Thursday, 30 April 2009

The One That Is Ticking Off His Checklist: 'Popcorn, Cider, Ciggies, Camcorder'. . .

A tip of the hat to Mr. E for flagging up this article from the Daily Fail:

Three Labour MPs are said to be terrified that the release of their expenses claims will expose them as adulterers and financial cheats.

Four ministers are also understood to have warned party whips they might have to resign for abusing the system, when MPs' receipts are published before the summer recess in July.

The three unnamed backbenchers are said to have been placed on 'suicide watch' by Labour whips, who fear they might break down when the details of their excesses come out.

Two are understood to have had extra-marital affairs with other members of Parliament.

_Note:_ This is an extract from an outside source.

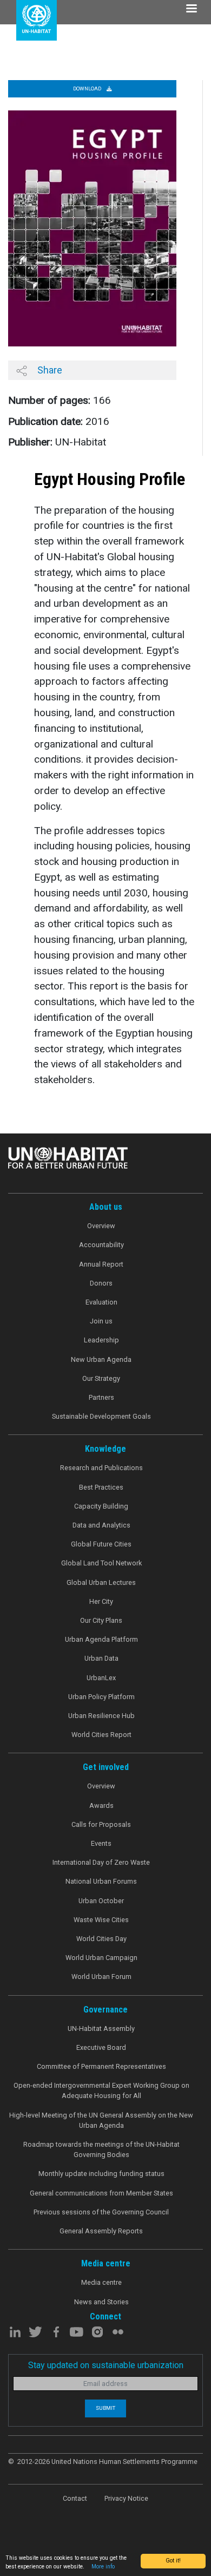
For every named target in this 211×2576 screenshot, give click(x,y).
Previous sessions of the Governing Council (101, 2212)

Now can we just be absolutely clear about what 'suicide watch' means? Are they worried that some MPs may get a bit blubby, or are they wanting people to watch and make sure they really do top themselves?

If it is the latter, I will selflessly put myself forward for the task. Perhaps I can offer some words of consolation like 'You screwed who? How will you like sleeping in the shed you claimed for, you adulterous venal wankstain?' and 'Oh, man, you should see the crowds outside your constituency home's front door, I didn't think you could still get pitchforks, and I was convinced the manufacture of flaming torches was a dead art.' or 'Gordon's going to make you Home Sec.'

We need to make sure these useless bastards can do something properly.

It is going to be monumentally entertaining. I'll be compiling a highlights DVD, which I can watch on General Election night during that odd post-dinner - pre-polling station closing window.

1 comment:

Call me Infidel said...

Labour adultery doesn't sound right to me. That's a tory trait surely? I think there are likely to be some real fireworks when the receipts are published. I can't wait!